Dataset excerpts
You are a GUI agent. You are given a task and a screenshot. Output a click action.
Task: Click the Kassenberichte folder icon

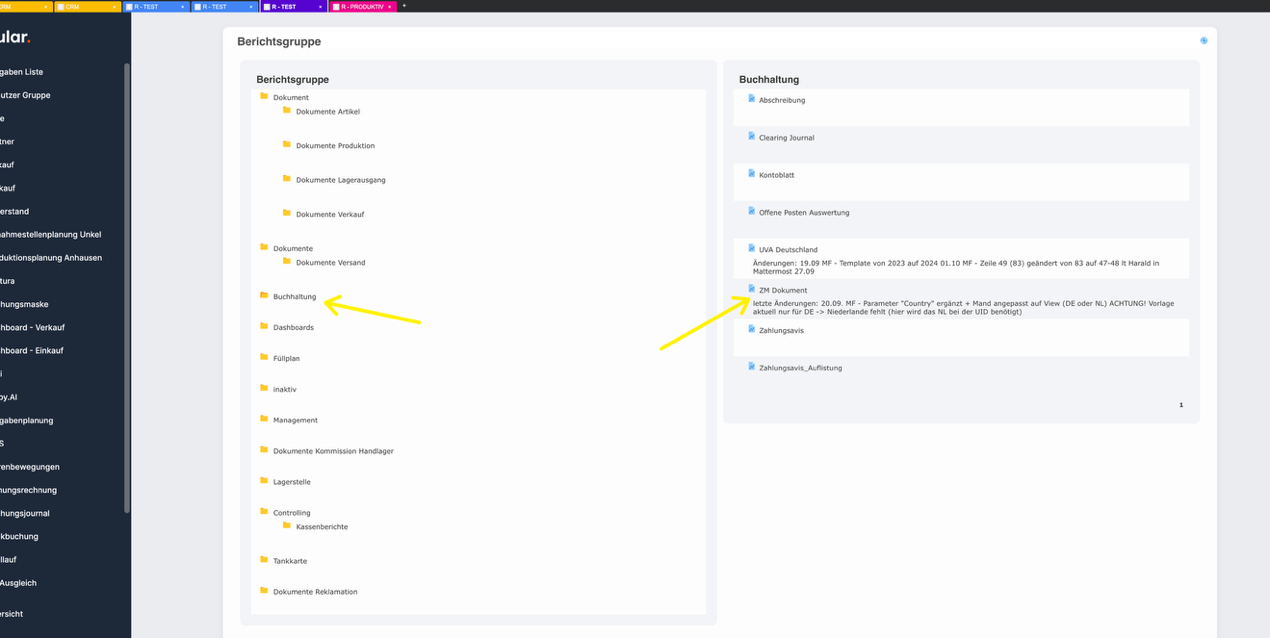(x=286, y=526)
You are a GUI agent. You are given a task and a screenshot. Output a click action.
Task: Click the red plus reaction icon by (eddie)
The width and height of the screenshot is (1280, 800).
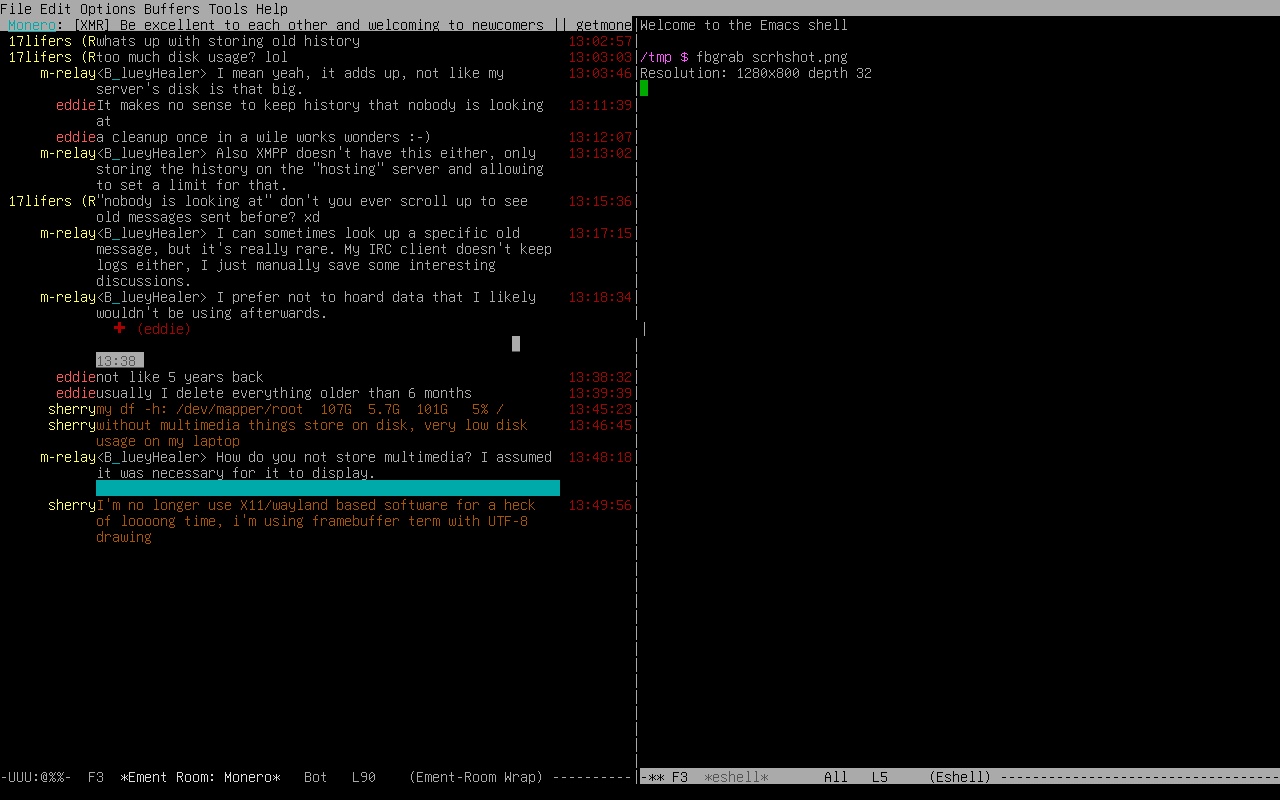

• **What you should do**:
Exact repetition of each line above is expected; images are to be omitted.

• **Written solution**:
You are a GUI agent. You are given a task and a screenshot. Output a click action.
Task: Click the Kassenberichte folder icon

(x=286, y=526)
You are a GUI agent. You are given a task and a screenshot. Output a click action.
Task: Click the red plus reaction icon by (eddie)
The width and height of the screenshot is (1280, 800).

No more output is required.